Gli chiedo se è nostalgico, riferendomi a Lost in Yesterday e il verso “Quando vivevamo nello squallore, non era il paradiso?”. Dice che anche questo è semi-autobiografico, ma racchiude un concetto universale: «Per qualche ragione, il tempo trasforma la merda in oro». E lui ha un modo particolare per riportare i ricordi in superficie: «A casa ho una scatola piena di vecchi deodoranti. L’olfatto è lo stimolante più potente per la memoria. Una foto ha un decimo del potere di un odore. Se il deodorante di quando eri adolescente è ancora in vendita, compralo e odoralo. Il mio era Lynx Accelerate» (in Italia viene venduto col nome Axe). Gli chiedo se ora che è una rockstar ha adottato profumi più sofisticati e mi rassicura dicendo che è passato ad altri marchi: «Più sofisticati no, ma di sicuro meno… audaci».

Passiamo a parlare delle tante collaborazioni che l’hanno tenuto occupato tra un album e l’altro. Ce n’è una in cantiere di cui non può dire nulla, ma quella con Lady Gaga e Mark Ronson, coi quali ha scritto Perfect Illusion nel 2016, è ben documentata. Per un artista che passa ore in solitudine scegliendo il suono di batteria giusto dev’essere difficile adattarsi ai meccanismi della collaborazione. «Sono abituato a lavorare da solo. [In queste situazioni] passi dal dire ‘ciao’ al raccontare cose molto intime in pochissimo tempo. Ma Gaga è una persona così emotivamente aperta che scrivere con lei diventa normale. Fa sembrare facile scrivere con degli sconosciuti, ed è anche un modo per conoscersi».

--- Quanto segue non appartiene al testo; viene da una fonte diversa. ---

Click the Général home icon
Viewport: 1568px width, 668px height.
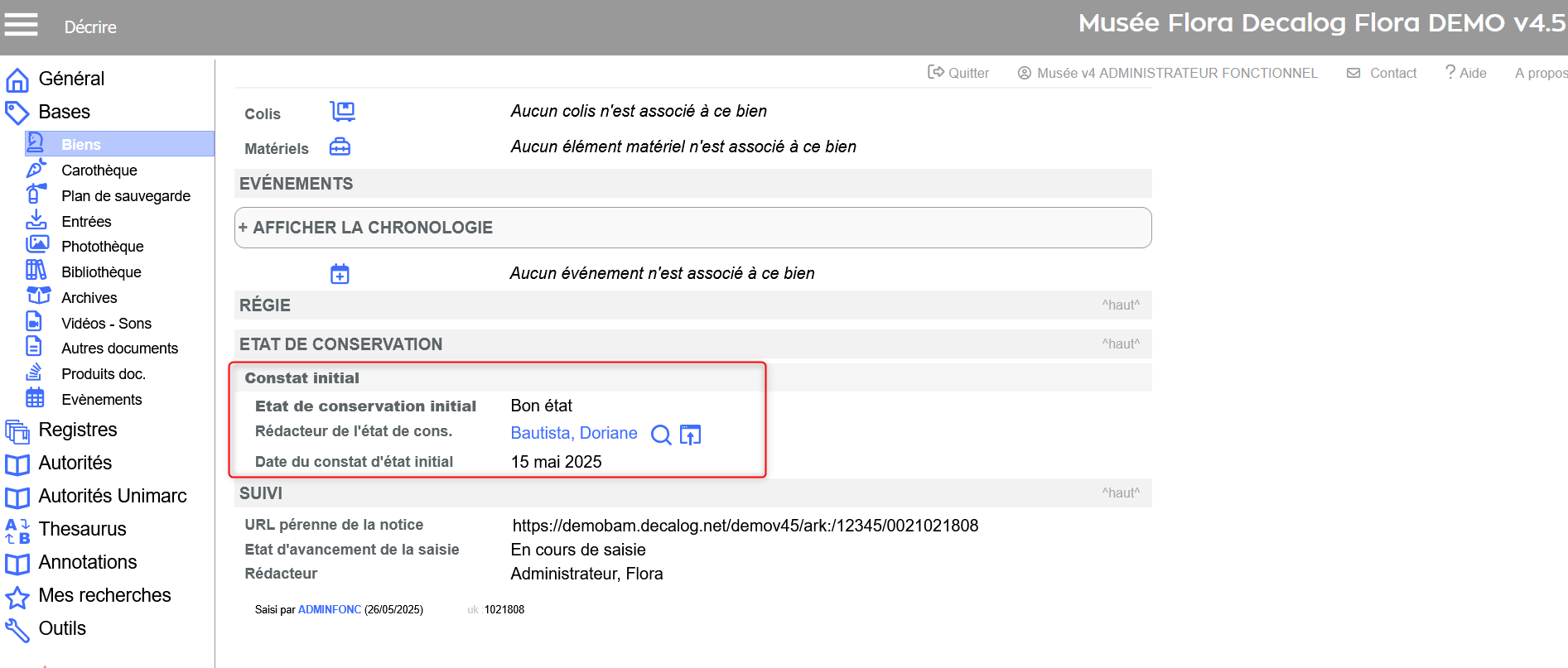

Gli chiedo qual è il suo contributo quando entra in una stanza con due giganti del pop contemporaneo come Mark Ronson e Lady Gaga. «Porto il chilled vibe dall’Australia!», dice ridendo. «Mark ha un’etica del lavoro ferrea, con lui si lavora anche di mattina in hangover. Si lamentava sempre della mia pigrizia. Nel primo giorno in studio con Gaga avevo trovato un bel giro di synth. Voleva che lo suonassi per tutta la canzone, ma gli ho detto: ‘dai, mettilo in loop’. E lui: ‘Kevin, sei il genio più pigro che ho mai conosciuto’. Non credo di essere un genio, ma mi ha fatto ridere».